Put it on the dash if your work truck to fuck with your staff I dunno. You’re a clever guy you can find a funny use for it.
It is falling apart anyway.
Will this be a simple one place payment or will I have to pay the site and then you? My laziness may dictate my interest. You’ve seen my grows.
You pay me and I take care of the rest. Just sign up and I’ll sort it all for you.
Big cheers to @Slick1 who despite his moral squeamishness on the subject has put himself out there as a good man! We can all learn a little from him.
Don’t make me make a new strain discussion thread. I will consider strains that put you in contact with the warrior spirits. ( )
@slick1 philanthropist extraordinaire.
@insaneyanish philanthropist in training. You can do it!
Looks like your crapping on the homer bucket LOL
You’ll have to pay for the full zoom out.
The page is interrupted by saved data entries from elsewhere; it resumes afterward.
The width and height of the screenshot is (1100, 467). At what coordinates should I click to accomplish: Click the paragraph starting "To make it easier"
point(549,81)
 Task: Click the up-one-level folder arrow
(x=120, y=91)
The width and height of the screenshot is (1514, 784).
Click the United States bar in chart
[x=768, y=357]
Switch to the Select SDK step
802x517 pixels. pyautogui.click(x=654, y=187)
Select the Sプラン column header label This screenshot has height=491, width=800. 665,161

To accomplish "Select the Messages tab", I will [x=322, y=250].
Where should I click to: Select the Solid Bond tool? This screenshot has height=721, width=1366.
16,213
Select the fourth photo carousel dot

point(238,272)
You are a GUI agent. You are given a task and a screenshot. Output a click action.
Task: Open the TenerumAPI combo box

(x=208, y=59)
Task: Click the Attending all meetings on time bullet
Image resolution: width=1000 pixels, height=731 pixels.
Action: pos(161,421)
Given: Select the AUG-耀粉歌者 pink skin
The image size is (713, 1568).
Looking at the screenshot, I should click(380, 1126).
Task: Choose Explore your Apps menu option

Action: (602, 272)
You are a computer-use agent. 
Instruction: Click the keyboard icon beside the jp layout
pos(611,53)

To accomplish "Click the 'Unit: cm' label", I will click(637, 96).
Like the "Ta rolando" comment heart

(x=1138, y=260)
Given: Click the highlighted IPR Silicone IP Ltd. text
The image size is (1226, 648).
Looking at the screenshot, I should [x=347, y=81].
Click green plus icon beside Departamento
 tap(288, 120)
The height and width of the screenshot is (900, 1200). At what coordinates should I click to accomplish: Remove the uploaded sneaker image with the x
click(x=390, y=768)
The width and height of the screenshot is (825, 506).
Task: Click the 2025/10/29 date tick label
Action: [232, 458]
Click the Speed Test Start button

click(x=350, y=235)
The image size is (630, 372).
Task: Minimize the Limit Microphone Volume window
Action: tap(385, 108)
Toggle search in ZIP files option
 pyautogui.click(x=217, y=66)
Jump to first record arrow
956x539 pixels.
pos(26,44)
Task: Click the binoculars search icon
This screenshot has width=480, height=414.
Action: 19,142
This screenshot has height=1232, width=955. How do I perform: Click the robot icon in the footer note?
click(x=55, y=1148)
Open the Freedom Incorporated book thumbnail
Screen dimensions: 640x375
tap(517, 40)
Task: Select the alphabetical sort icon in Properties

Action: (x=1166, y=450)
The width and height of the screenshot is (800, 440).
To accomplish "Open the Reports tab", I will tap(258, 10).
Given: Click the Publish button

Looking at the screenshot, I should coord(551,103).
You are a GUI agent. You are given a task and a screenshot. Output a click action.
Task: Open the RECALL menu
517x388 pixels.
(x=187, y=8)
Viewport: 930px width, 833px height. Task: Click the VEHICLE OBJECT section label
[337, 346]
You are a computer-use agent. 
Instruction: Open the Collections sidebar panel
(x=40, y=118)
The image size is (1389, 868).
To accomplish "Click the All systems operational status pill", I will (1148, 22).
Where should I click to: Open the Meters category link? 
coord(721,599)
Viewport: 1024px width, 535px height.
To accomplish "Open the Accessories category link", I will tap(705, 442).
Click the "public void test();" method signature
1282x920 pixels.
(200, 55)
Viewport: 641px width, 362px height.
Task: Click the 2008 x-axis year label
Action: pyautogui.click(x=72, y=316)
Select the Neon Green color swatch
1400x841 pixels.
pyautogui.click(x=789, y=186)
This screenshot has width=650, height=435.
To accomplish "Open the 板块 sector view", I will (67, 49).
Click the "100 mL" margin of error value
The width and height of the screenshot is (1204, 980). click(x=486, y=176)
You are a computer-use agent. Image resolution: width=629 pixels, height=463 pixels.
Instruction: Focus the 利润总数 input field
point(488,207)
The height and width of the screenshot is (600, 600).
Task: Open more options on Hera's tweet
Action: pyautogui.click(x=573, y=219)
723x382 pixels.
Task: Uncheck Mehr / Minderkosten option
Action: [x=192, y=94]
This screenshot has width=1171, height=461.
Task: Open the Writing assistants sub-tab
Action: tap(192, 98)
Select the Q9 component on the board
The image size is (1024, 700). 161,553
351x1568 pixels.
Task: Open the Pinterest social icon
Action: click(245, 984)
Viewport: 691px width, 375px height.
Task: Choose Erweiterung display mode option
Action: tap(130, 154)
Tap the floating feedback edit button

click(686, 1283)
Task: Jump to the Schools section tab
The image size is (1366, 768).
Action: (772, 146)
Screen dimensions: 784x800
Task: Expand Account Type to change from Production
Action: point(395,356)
But buying a calendar will earn you a bunch of goodwill and free content.
Will we earn any green pips
Yes but not the kind you’re hoping for.
I use the Byzantine Calendar.
I’m not on that Julian Calendar nonsense. Leap years? Silliness.
My testicles do not look like this and you won’t see them on the calendar anyway.
Buy the calendar!
They do make an odd dinging for some reason.
C’mon @lefthandseeds i can see you checking it out, you’ve got the interest make it happen!
Hmmm how many months of calendar are we talking
12 FULL months of Foreigner plant erotica!